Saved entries
━━━━━━━━━━━━━━━━━━━━━━━━━━━━━━

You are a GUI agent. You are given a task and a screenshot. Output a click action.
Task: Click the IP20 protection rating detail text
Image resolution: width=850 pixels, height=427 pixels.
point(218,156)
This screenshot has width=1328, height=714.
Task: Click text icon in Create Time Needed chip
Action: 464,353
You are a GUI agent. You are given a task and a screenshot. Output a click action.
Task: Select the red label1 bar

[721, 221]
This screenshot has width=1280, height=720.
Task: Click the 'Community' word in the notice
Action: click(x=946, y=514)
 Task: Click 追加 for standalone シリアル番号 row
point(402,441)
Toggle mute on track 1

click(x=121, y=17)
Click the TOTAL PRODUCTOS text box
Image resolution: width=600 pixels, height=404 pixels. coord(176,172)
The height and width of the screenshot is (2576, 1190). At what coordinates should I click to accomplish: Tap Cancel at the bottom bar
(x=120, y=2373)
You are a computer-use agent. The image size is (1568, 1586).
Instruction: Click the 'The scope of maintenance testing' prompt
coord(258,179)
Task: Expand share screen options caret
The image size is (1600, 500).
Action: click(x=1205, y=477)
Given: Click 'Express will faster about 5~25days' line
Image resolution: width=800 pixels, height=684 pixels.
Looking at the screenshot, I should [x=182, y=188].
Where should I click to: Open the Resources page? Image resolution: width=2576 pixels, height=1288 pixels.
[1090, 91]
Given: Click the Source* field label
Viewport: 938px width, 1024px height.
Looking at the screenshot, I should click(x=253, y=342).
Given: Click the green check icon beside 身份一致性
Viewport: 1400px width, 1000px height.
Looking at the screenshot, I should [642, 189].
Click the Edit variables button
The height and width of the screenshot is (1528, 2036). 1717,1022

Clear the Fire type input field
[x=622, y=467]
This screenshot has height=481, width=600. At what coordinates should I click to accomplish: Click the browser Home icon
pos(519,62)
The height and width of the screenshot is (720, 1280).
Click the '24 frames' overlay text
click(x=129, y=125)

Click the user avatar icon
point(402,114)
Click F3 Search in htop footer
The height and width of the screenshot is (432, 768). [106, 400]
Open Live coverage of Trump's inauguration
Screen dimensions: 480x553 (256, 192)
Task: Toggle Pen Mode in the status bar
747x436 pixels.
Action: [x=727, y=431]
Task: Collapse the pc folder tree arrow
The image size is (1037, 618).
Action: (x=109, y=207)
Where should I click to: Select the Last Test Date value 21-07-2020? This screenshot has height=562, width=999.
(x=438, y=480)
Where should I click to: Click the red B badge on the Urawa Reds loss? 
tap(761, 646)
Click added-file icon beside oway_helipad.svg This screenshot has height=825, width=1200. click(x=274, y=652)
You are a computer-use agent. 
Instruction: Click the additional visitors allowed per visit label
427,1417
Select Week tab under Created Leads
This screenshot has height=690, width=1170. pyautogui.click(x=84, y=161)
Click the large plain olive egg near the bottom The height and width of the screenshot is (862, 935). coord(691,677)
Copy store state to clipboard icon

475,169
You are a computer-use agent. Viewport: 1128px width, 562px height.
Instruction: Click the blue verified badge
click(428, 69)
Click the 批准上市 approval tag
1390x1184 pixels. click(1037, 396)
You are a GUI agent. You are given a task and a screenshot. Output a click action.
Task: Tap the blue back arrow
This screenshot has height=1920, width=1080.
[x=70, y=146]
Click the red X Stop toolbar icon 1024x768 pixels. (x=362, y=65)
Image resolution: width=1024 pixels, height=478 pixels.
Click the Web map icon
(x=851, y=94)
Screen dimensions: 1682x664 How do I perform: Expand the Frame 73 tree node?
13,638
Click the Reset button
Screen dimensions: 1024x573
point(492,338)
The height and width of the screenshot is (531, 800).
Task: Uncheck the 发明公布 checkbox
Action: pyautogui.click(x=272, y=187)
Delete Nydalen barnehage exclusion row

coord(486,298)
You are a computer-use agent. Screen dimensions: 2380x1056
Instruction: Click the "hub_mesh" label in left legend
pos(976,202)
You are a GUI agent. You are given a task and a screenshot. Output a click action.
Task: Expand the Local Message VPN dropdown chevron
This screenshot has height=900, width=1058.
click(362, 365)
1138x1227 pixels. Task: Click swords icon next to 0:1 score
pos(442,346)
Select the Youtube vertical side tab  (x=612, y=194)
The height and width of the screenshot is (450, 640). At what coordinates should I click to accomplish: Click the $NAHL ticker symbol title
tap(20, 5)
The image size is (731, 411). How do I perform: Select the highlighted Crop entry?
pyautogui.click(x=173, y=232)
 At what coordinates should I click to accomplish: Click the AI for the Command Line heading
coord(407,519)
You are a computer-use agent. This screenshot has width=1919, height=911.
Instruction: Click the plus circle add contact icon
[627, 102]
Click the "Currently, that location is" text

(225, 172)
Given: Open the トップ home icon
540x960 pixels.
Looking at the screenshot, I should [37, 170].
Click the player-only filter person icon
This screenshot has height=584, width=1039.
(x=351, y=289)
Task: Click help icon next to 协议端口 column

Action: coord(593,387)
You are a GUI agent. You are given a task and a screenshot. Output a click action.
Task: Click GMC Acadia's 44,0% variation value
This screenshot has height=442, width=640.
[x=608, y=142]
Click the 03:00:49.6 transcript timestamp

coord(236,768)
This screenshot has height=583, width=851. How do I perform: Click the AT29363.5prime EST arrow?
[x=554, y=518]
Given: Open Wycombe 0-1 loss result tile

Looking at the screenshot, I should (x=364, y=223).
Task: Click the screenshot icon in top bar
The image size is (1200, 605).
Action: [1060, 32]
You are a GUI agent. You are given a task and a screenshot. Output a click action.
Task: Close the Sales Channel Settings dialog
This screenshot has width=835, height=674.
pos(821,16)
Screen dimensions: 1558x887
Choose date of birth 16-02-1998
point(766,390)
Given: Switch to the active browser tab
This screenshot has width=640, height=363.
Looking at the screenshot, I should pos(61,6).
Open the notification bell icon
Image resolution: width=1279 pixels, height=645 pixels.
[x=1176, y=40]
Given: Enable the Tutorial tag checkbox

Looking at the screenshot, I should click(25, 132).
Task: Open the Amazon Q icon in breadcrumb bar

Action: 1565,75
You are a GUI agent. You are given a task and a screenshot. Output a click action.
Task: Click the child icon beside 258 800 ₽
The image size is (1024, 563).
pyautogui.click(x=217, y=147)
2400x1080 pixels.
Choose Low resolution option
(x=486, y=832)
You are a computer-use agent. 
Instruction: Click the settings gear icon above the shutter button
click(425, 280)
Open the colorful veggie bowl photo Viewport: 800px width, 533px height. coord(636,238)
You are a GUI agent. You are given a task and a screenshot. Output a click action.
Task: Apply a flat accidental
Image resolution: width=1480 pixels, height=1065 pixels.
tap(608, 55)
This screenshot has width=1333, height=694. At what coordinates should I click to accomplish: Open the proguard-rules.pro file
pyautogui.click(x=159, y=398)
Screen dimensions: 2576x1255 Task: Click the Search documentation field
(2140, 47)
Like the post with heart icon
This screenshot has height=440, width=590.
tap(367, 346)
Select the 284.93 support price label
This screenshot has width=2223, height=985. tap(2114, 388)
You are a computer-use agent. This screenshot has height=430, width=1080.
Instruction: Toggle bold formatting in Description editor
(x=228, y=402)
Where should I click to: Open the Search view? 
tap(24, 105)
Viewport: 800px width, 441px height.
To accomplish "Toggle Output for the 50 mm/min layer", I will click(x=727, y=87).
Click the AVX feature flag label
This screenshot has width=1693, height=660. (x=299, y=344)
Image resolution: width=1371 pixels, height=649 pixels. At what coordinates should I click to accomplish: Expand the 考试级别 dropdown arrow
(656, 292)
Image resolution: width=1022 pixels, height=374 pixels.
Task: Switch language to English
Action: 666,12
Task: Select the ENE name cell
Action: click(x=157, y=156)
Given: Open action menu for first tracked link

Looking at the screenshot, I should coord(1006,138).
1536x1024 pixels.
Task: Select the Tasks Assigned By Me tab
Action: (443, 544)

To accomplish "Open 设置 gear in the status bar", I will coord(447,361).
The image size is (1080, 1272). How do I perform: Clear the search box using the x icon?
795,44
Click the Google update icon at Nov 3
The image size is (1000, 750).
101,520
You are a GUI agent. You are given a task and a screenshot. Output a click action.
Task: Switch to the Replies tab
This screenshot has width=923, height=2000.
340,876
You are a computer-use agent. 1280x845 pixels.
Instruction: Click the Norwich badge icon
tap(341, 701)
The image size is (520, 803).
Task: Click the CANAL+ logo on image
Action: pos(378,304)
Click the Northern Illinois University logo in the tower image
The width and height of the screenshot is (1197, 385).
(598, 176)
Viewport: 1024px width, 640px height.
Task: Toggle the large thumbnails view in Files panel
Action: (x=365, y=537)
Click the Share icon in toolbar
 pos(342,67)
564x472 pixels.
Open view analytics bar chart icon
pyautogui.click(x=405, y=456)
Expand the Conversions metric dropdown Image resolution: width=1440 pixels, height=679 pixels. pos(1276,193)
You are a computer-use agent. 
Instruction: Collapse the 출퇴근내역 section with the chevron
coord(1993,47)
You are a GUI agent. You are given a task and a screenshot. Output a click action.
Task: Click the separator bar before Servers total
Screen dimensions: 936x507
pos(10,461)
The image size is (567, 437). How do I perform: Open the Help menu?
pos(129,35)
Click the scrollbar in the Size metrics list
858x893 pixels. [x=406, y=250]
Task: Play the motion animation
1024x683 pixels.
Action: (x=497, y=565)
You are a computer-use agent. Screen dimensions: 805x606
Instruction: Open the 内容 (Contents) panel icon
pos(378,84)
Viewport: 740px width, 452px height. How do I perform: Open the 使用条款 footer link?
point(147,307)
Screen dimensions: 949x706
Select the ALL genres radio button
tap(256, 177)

━━━━━━━━━━━━━━━━━━━━━━━━━━━━━━

◆ **Task statement**:
Among the records above, find each line holding the string "beside" and pull it out.

◆ **Answer**:
Given: Click the green check icon beside 身份一致性
Click added-file icon beside oway_helipad.svg This screenshot has height=825, width=1200. click(x=274, y=652)
Task: Click the child icon beside 258 800 ₽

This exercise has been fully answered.